Finding workers who improve the bottom line is the goal of any successful business. However, too often workers with disabilities get overlooked. In Wisconsin, the employment rate is 70% for working-age persons without disabilities, while only 37% of people with disabilities are on the job. In other related employment measures for these workers, Wisconsin is in the bottom half of states.
Experts estimate considerable costs to communities caused by the unemployment or “lost output” of Americans with disabilities. Some states have calculated their costs at more than $10 billion.
For these reasons, the Wisconsin disability community welcomes the Better Bottom Line Blueprint for Employing People with Disabilities, to be unveiled by the National Governors Association at its national conference in Milwaukee this week.
The blueprint identifies policies and strategies for state government and business to get workers with disabilities into the competitive labor market, increase profits and reduce overall reliance on public benefits.
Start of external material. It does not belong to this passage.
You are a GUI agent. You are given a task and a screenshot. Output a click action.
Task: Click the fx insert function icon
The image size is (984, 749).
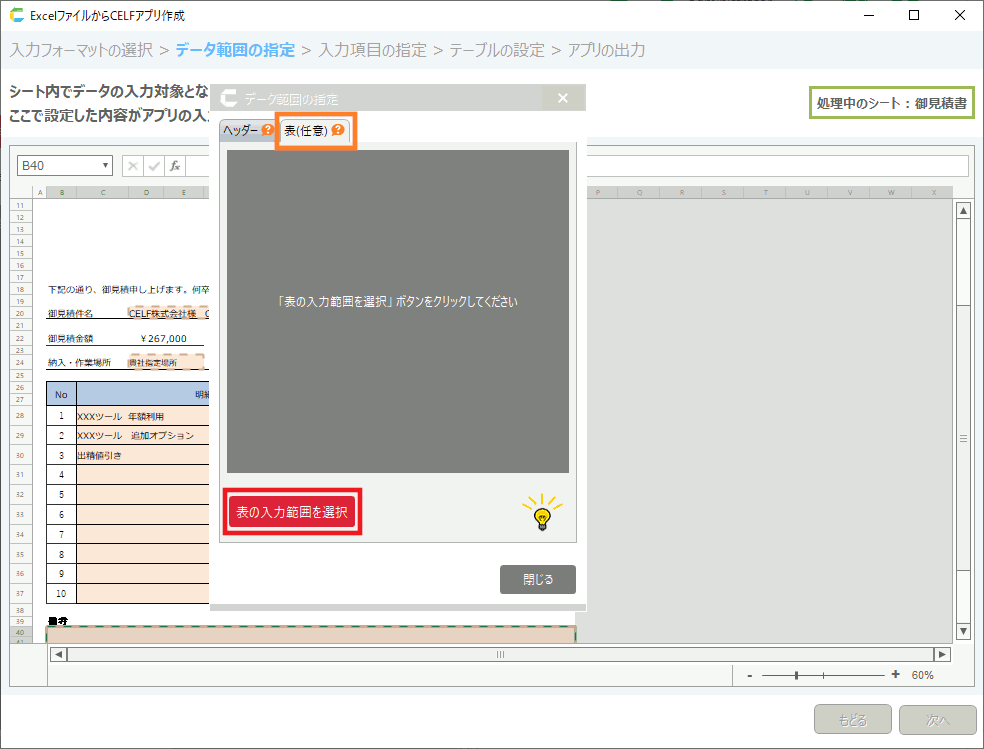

It gives Wisconsin a good starting point for improving disability employment outcomes.
Wisconsin also has some solid building blocks: The Project SEARCH on-the-job training effort at Children’s Hospital of Wisconsin recorded an 83% employment success rate for youths with the most significant disabilities. Walgreen’s Retail Employees with Disabilities Initiative is showcasing how business can improve profits and diversify the workforce by targeting and training workers with disabilities.
Much of the blueprint focuses on preparing youths with disabilities for work, including how states can lead the way with targeted policy changes and by being a model employer. One little-known Wisconsin project — the Let’s Get to Work initiative — provides excellent ideas for next steps. In just one year, the project’s focus on collaboration between state agencies and improved practices tripled the paid employment rates for participating youths. We suggest the findings from this project (which is already becoming a model for the nation) should be scaled up for youths statewide.
While a July 16 Journal Sentinel editorial questions whether a need for more funding is part of the disability employment problem (4,000 people with disabilities are waiting for vocational supports), the blueprint makes it clear it is not just about money. We must break down employer misperceptions about liability concerns, expose the minimal costs of most workplace accommodations and reduce negative assumptions about worker abilities.
We also must market the truth that employers such as Walgreen’s already know: that their employees with disabilities add to the bottom line through increased productivity and reduced staff turnover.
After recent intentional hiring and training of people with disabilities nationally, one Walgreen’s executive said, “We held the belief that people with disabilities, given the right training and support, could work as fast, as accurately and as safely as our current workforce. We have seen this proven to be true in all of our buildings; the higher our expectations, the more our workers with disabilities achieved.”
Tailored Label Products in Menomonee Falls, a manufacturer that has doubled its revenues over the last decade, tells much the same story. Nine-year employee Patrick Young, who has Down syndrome, is among their valued employees.
“My hope is for people with disabilities in Wisconsin to have a job in the community and be involved in the community,” says Patrick, who now can afford to live on his own with limited use of public benefits.
We suggest policy-makers and employers put the blueprint into action now, the Wisconsin way. It is long overdue that we recognize employment of people with disabilities not as a social service, but an economic strategy and see this untapped labor pool as a source of skilled employees who can play a strategic role in meeting workforce needs.
Cindy Bentley is director of People First of Wisconsin. Daniel Bier is associate director of the University Center for Excellence in Developmental Disabilities, Waisman Center, University of Wisconsin-Madison. Joan Karan is acting executive director of Disability Rights Wisconsin. Lisa Pugh is public policy coordinator at Wisconsin Disability Policy Partnership, Disability Rights Wisconsin. Beth Swedeen is executive director of the Wisconsin Board for People with Developmental Disabilities and Let’s Get to Work project.